Scroll down to the bottom of the page.  See the thread display options?  Change the drop down from "last day" to "last year" and see the thread count increase to 197.


----------



## 2WheelPhoto (Jun 9, 2011)

Thanks!


----------



## RRYANSMITHH (Jun 10, 2011)

I have a Jiffy Kodak as well, but mine doesn't have the cool Deco style pattern o the front.

I would love to shoot with mine, but the bellows are leaking light in a couple places, so I have a feeling the photos wouldn't turn out very well.


----------



## Mitica100 (Jun 10, 2011)

RRYANSMITHH said:


> I have a Jiffy Kodak as well, but mine doesn't have the cool Deco style pattern o the front.
> 
> I would love to shoot with mine, but the bellows are leaking light in a couple places, so I have a feeling the photos wouldn't turn out very well.

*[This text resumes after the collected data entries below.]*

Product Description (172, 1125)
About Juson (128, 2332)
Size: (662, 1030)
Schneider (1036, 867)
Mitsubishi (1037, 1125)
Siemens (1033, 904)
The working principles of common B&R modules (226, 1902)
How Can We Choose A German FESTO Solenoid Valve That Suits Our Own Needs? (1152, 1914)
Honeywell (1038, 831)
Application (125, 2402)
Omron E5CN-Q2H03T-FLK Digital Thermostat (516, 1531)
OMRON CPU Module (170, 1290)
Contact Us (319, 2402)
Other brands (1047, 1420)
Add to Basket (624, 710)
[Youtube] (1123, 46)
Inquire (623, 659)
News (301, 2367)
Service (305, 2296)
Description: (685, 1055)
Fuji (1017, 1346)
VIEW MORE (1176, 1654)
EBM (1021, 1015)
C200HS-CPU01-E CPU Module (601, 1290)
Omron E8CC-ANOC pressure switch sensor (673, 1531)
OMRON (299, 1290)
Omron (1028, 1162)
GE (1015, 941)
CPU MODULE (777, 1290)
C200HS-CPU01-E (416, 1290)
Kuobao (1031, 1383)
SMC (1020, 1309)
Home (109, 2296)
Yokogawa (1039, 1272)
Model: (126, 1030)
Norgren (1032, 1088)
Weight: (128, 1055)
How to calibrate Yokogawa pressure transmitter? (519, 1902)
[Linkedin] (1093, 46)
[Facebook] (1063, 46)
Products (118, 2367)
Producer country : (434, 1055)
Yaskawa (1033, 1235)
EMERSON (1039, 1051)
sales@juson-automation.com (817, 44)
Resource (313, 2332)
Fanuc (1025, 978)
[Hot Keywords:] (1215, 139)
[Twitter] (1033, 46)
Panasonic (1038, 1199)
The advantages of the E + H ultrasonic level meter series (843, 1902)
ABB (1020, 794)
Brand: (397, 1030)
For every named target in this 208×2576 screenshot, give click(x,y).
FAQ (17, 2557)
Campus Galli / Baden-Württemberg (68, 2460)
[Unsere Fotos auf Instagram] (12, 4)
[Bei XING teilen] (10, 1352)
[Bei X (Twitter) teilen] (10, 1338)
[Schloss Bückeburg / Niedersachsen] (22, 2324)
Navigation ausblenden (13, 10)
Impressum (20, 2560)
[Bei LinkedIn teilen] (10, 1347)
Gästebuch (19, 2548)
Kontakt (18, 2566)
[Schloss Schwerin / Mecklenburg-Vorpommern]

You could try a quick and temporary fix with the help of black gaffer's tape. If the holes are small you could also paint over with some plasticky black paint, the kind is used to cover various tools' handles (I forget the name of it).


----------



## RRYANSMITHH (Jun 10, 2011)

Mitica100 said:


> RRYANSMITHH said:
> 
> 
> > I have a Jiffy Kodak as well, but mine doesn't have the cool Deco style pattern o the front.
> ...



Thank you! I'll definitely try that. The holes seem to be pretty bad, so I may just have to retire it to the shelf if those two ideas don't work.

I just looked at it, it's a Jiffy Kodak Series II. That's probably why it looks a little different than the one at the top of the thread, haha.


----------



## RRYANSMITHH (Jun 10, 2011)

2WheelPhoto, are your viewfinders clear? Mine are a bit hazy.


----------



## 2WheelPhoto (Jun 10, 2011)

Mine are hazy but I can still see through them. There are some tips floating around the forum how to clear them, but I haven't made an attempt yet. I love the camera, I plan to take it out when I shoot parties and such with my Nikon and shoot one or two with this thing in B&W.  Next time I'm going to try some 400 asa film. I don't think the 400  graininess will be as big of a drawback as having the extra speed will be a benefit in regards to this cam.


----------



## RRYANSMITHH (Jun 10, 2011)

2WheelPhoto said:


> Mine are hazy but I can still see through them. There are some tips floating around the forum how to clear them, but I haven't made an attempt yet. I love the camera, I plan to take it out when I shoot parties and such with my Nikon and shoot one or two with this thing in B&W.  Next time I'm going to try some 400 asa film. I don't think the 400  graininess will be as big of a drawback as having the extra speed will be a benefit in regards to this cam.



Yeah, I haven't attempted yet either. I'm always a bit nervous when taking apart old cameras to clean them, haha. I may try to shoot with mine if I get something done with the bellows. Although, I'm not sure how I'll find 616 film.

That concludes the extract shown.